Problems to solve:
1/ Update the Kokopelli review from "The quest for" up to and including "Kokopelli's old turf.", putting "American Southwest" wherever "Southwest" appears.
2/ In the Kokopelli review, how much does the side order of sweet-potato fries cost?

The quest for great chili will continue, but at least we get a decent margarita along the way.

Dining Out by Robert Nadeau

1648 Beacon Street (Washington Square), Brookline
(617) 277-2880
Open Mon-Fri, 5-11 p.m.; Sat and Sun, 11:30 a.m.-11 p.m.
AE, DC, MC, Visa
Full bar
Sidewalk-level access

We don't know much about Kokopelli, the flute player found on pottery images from lost civilizations of the Southwest. Maybe he or she was a trickster figure, and tricked away all the relevant information. Maybe just being from the Southwest is enough to get a chili joint named after you, although, as the menu admits, they usually spell it "chile" on Kokopelli's old turf.

Chili is tricky enough that there are regional variations, and it's trickier still for this kitchen to get right. Kokopelli also seems to have tricked an early reviewer into suggesting it's a place for children. It does have a children's menu, and topological puzzles at every booth, but this is basically a dating bar with "grown-up" dishes that are rather spicy and unusual. What I think is best about the restaurant is neither the chili nor the child-friendliness, but the variety of tequilas and the quality of the basic margarita.

I like it as a bar, and continue wearily on the apparently endless quest for good Tex-Mex food in these parts. (And don't go loading up your word processor about the differences between Tex-Mex and New Mexican food. I'm still looking for either one.) But some people like a bite to eat with their margaritas. For those people, the basic salsa and chips features a good, fresh salsa with plenty of cilantro. The salsa bar, which costs more, has a great variety of salsas, but none I tasted was any better than the basic one. The nachos ($5.95) are strictly for kids, in my view. I don't know why people like untangling a bunch of tortilla chips glued together with cheese to begin with. And the better the cheese is -- and Kokopelli's is pretty good -- the quicker and harder it dries.

A good option if you're hungry is a side order of sweet-potato fries ($3.95). It's a big basket; the fries are crisp on arrival but grow limp after maybe 10 minutes, so jump right in. A vegetarian tamale served as an appetizer ($6.95) is actually two tamales and a side salad, so this could make a light supper for somebody. That would be somebody who likes the idea of vegetarian in general more than the idea of a tamale in particular. There are many vegetarian tamales from Mexico to Peru, but almost all of them are cooked to a solid texture that rivals cheese or meat. This one has a light, crumbling texture and a slightly sweet overall flavor. These nouvelle tamales come with an old-fashioned (i.e., sour) tomatillo sauce, though, so they went down well enough.

Dataset extract:
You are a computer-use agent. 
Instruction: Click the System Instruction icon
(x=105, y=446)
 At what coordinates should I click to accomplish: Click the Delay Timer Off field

Correct answers:
1/
The quest for great chili will continue, but at least we get a decent margarita along the way.

Dining Out by Robert Nadeau

1648 Beacon Street (Washington Square), Brookline
(617) 277-2880
Open Mon-Fri, 5-11 p.m.; Sat and Sun, 11:30 a.m.-11 p.m.
AE, DC, MC, Visa
Full bar
Sidewalk-level access

We don't know much about Kokopelli, the flute player found on pottery images from lost civilizations of the American Southwest. Maybe he or she was a trickster figure, and tricked away all the relevant information. Maybe just being from the American Southwest is enough to get a chili joint named after you, although, as the menu admits, they usually spell it "chile" on Kokopelli's old turf.

2/ $3.95